Конечно, мы ей разрешили. Ведь она растет, и я всегда знала, что однажды она пойдет своим путем. Только не думала, что наступит так скоро.
Не ожидала я и очередного сюрприза от Джимми.
— Сколько сейчас?
— Почти без десяти.
— Живот свело.
— Ага.
Мы с Нишей стояли возле сцены за кулисами. Народу в зале было битком, не протолкнуться. Уже в девять, когда мы приехали, у входа стояла очередь. А теперь все ходило ходуном.

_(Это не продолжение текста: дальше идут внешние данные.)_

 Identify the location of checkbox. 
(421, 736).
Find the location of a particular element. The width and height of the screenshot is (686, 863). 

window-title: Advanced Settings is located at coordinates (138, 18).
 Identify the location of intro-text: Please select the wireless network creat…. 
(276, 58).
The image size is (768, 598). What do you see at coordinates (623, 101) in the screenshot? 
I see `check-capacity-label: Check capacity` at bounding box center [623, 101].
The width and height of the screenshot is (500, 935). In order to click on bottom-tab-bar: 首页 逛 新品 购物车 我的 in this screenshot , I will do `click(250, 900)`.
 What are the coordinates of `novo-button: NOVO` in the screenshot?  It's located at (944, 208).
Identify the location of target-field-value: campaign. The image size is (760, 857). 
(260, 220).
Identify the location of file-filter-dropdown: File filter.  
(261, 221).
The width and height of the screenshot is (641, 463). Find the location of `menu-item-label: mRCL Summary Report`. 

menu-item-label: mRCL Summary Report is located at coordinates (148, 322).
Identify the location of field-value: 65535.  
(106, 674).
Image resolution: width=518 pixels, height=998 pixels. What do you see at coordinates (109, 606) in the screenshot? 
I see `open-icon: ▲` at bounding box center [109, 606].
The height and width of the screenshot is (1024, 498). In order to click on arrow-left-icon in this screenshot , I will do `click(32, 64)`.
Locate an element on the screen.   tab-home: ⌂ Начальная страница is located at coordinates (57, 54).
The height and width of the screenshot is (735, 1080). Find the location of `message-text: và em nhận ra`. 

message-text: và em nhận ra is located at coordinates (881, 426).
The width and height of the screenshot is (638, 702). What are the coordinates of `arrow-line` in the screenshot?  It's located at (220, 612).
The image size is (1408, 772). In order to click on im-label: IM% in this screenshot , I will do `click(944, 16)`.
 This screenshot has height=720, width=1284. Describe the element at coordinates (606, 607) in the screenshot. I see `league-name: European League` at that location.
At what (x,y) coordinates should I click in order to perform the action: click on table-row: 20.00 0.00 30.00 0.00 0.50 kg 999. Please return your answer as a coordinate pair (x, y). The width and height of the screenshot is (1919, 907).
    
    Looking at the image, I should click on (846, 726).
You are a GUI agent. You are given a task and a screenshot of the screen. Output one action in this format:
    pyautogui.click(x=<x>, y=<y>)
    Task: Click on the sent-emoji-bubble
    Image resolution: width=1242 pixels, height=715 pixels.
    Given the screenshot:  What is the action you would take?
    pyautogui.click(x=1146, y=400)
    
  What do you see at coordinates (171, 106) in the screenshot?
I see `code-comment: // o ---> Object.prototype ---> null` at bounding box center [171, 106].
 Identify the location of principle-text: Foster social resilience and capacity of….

Публика собралась разношерстная. Гарприт приглашал двух-трех человек, желавших спеть под караоке, потом минут двадцать ди-джействовал и снова приглашал кого-то петь. Музыку он заводил самую разную. Несколько взрослых парней и толпа девчонок на высоких каблуках и в коротких блестящих платьях отплясывали под диско семидесятых. Компания стильно одетых ребят вскочила танцевать при первых звуках вещи в стиле «хаус» . Высокий худощавый парень в первом ряду то и дело открывал рот, демонстрируя проколотый язык, а у одной девчонки с синими волосами во рту была соска. Ничего такого я в жизни не видела.
— Боже, у Гарприта, похоже, дела идут в гору. — Сестра Ниши выглядела потрясно - густой макияж, золотой лак на ногтях. Она всего несколько лет провела в Англии, но уже, в отличие от Ниши, говорила на правильном английском. — А я думала, он в подвале каком-нибудь выступает перед кучкой ботаников.